From 19-23 January 2015, UNESCO's World Heritage Centre, in cooperation with the International Union for the Conservation of Nature (IUCN), undertook a technical support mission to Belize with the objective of assisting the government in its efforts to prepare a road map for the removal of the Belize Barrier Reef from the List of World Heritage in Danger. Honorable Prime Minister Dean Barrow welcomed the UNESCO representatives and expressed his willingness to chart a course forward on key management requirements for a sustainable future for the reef. Prime Minister Barrow confirmed government’s policy position to prohibit oil exploitation within and adjacent to the protected areas in the Belize Barrier Reef System.
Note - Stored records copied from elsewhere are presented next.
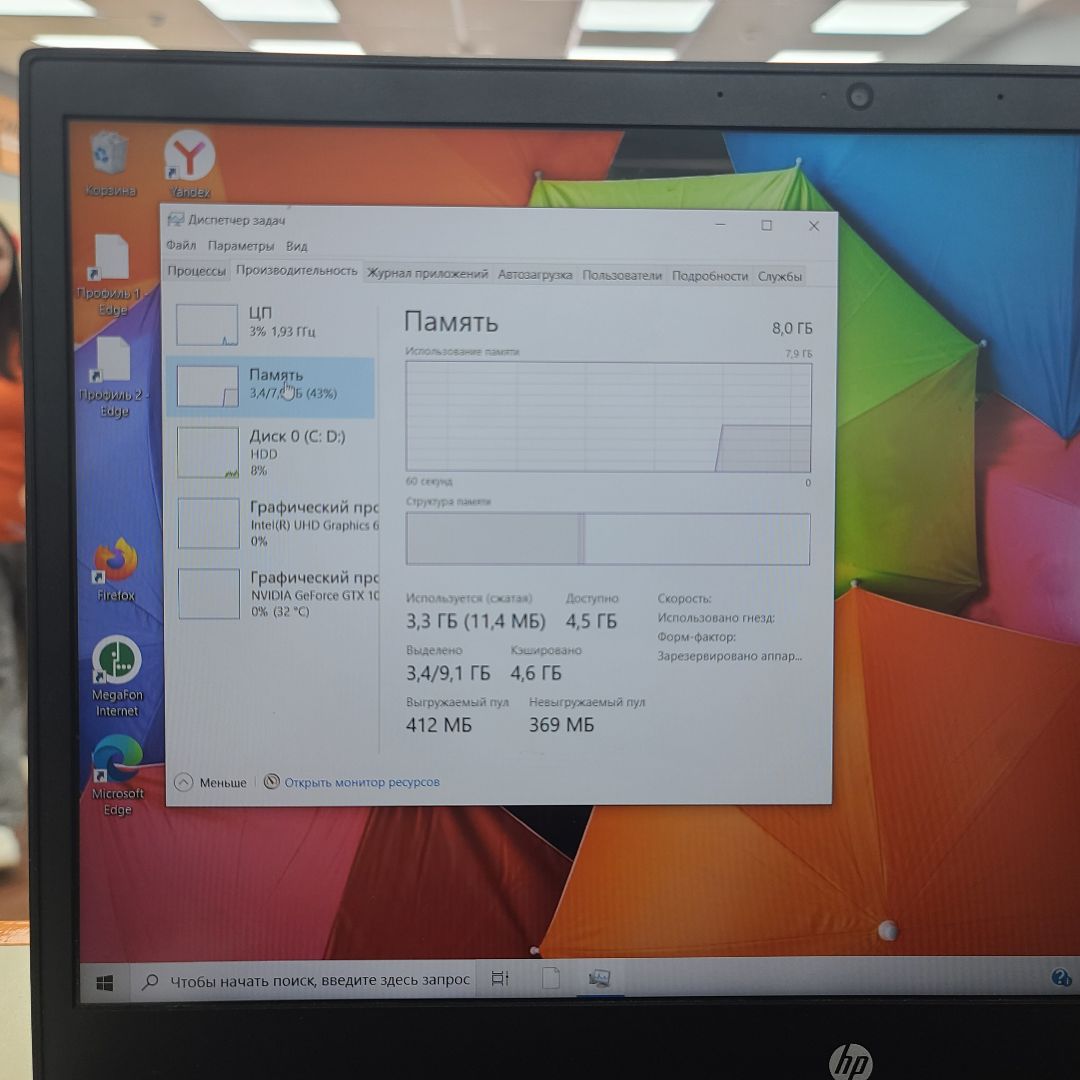Open the Параметры menu
1080x1080 pixels.
coord(241,246)
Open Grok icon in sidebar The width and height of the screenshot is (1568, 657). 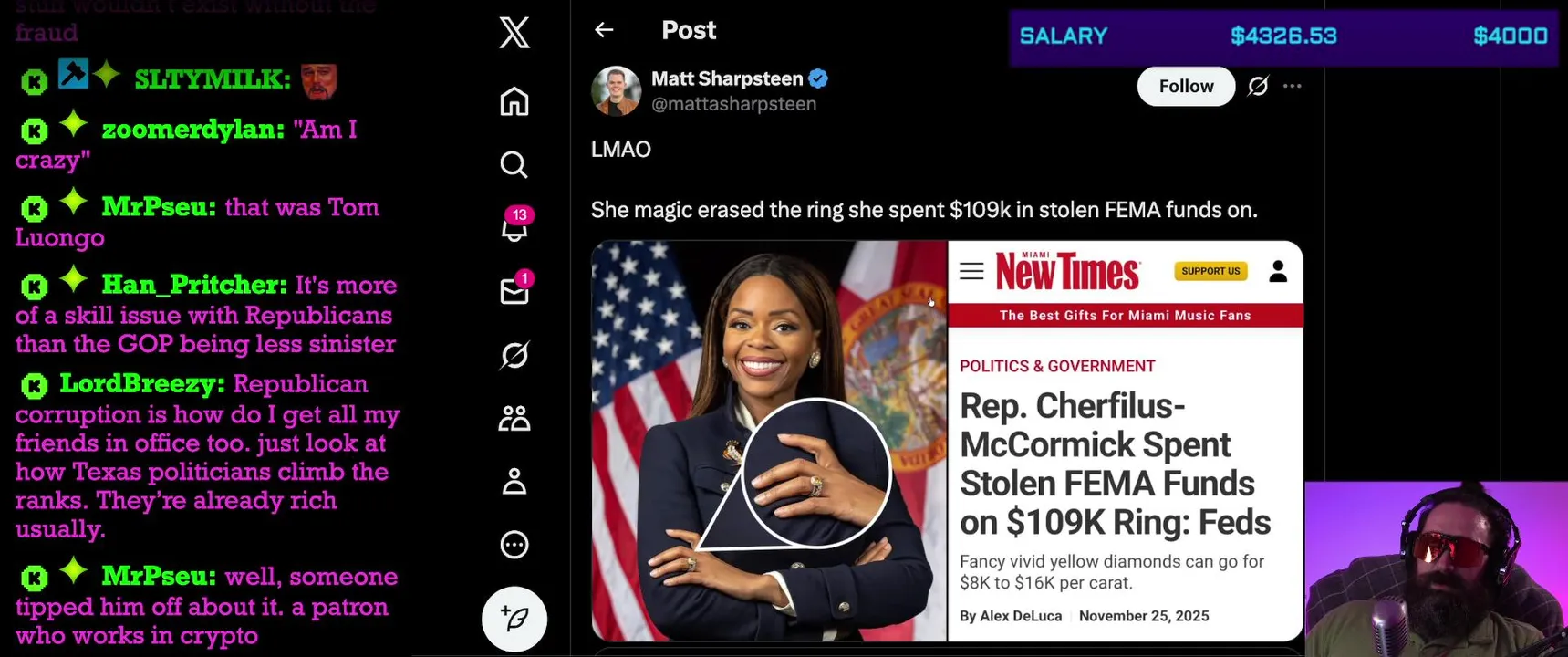point(514,355)
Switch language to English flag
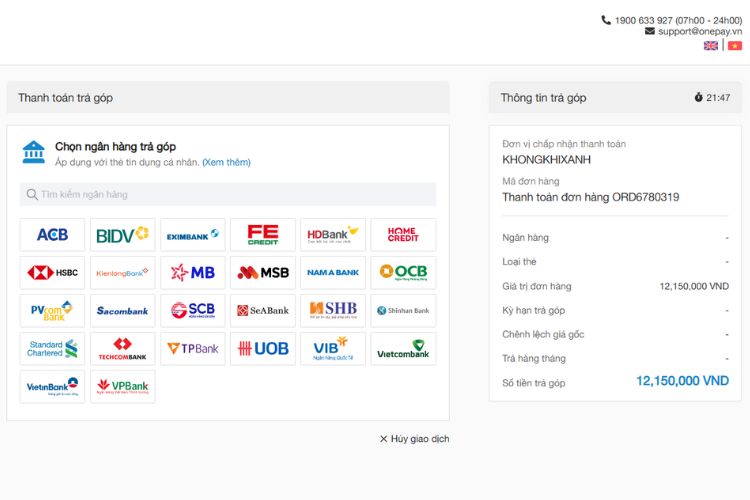 click(711, 46)
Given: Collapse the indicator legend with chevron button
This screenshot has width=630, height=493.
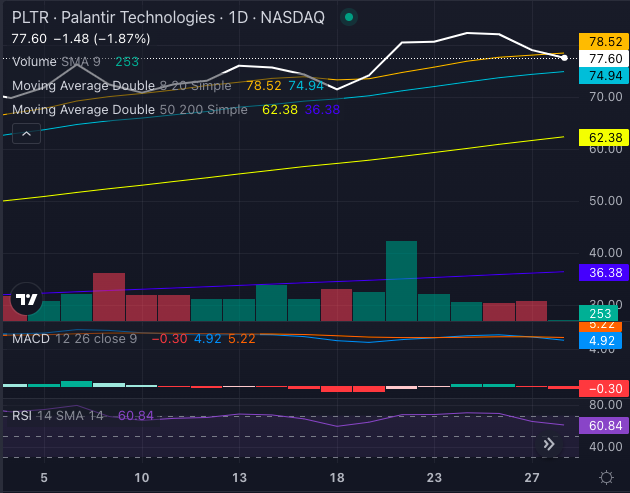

The Belize Barrier Reef is the second largest reef system in the world and forms part of a prestigious collection of iconic places listed as UNESCO World Heritage sites. The 1972 World Heritage Convention is aimed at ensuring that the exceptional values for which these sites are listed endure through government transitions so future generations can continue to enjoy them the same we do today. The Belize Barrier Reef was inscribed on the List of World Heritage in Danger in 2009 because of concerns on the sale, lease and development of mangrove islands and the absence of a solid regulatory framework aimed at ensuring its exceptional and unique values remain. Furthermore in 2010, the World Heritage Committee expressed its serious concerns about the potential for oil developments within and immediately adjacent to the iconic World Heritage site.
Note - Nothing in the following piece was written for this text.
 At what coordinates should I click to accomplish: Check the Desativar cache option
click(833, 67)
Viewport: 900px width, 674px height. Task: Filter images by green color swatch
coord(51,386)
The mission was organized on the request of the Government of Belize as a follow up of the decision on the Belize Barrier Reef adopted by the World Heritage Committee (Decision 38COM7A.31) at its last session (Doha, 2014) and through the coordination of the Ministry of Forestry, Fisheries and Sustainable Development. Discussions were held with a wide cross spectrum of fisheries and tourism stakeholders, site managers and government officials. The mission also included a field visit to the South Water Caye Marine Reserve, one of the seven components that make up this unique World Heritage site. The mission resulted in a draft proposal for a Desired State of Conservation for removal of the site from the List of World Heritage in Danger and includes a suggested set of targets and time frame.
The technical support mission built on initiatives from the World Heritage Centre and UNESCO’s World Heritage Marine Programme to increase management effectiveness by using spatial planning approaches as a key-tool in marine conservation. The technical mission was made possible through the financial support of the Government of Flanders (Belgium).